**Task requirements**
Present the lines from the one containing "coordinates (20, 193)." through the one containing "address-path: C:\Windows\SysWOW64 is" as a Markdown table with the columns Row and Line, numbering each row and omitting any blank lines.

**Information given**
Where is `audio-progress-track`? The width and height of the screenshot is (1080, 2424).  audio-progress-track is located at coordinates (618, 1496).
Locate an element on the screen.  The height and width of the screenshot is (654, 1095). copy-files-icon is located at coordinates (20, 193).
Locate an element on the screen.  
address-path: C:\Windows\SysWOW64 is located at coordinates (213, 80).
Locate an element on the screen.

...

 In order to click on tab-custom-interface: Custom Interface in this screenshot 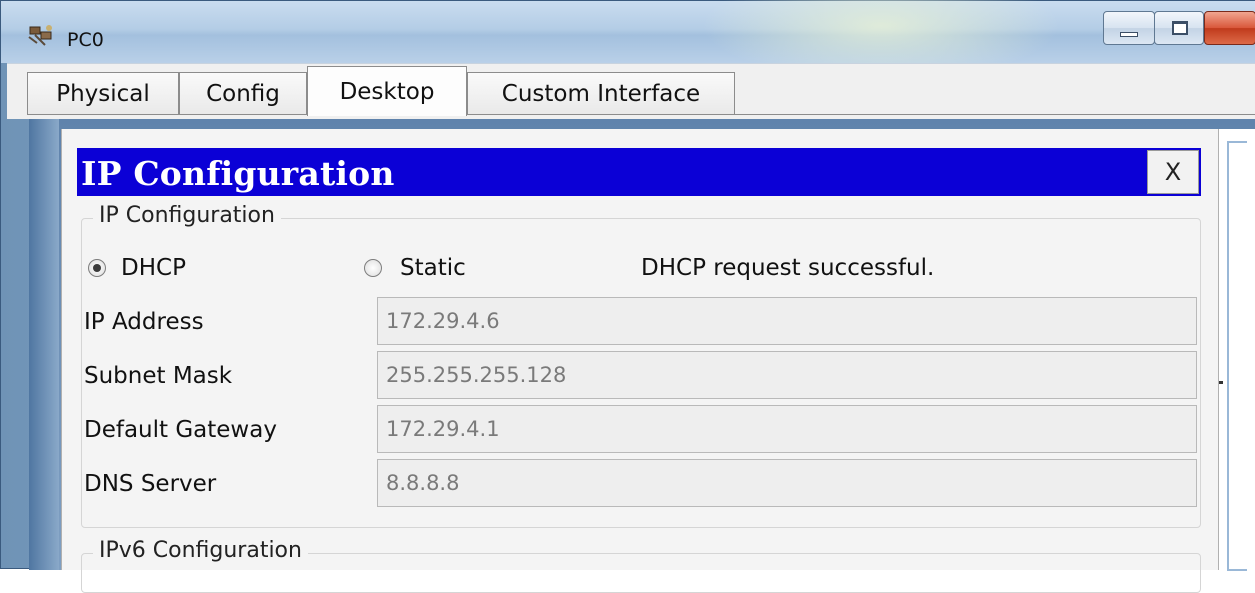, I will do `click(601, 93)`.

**Answer to this problem**
| Row | Line |
|---|---|
| 1 | Locate an element on the screen.  The height and width of the screenshot is (654, 1095). copy-files-icon is located at coordinates (20, 193). |
| 2 | Locate an element on the screen.   |
| 3 | address-path: C:\Windows\SysWOW64 is located at coordinates (213, 80). |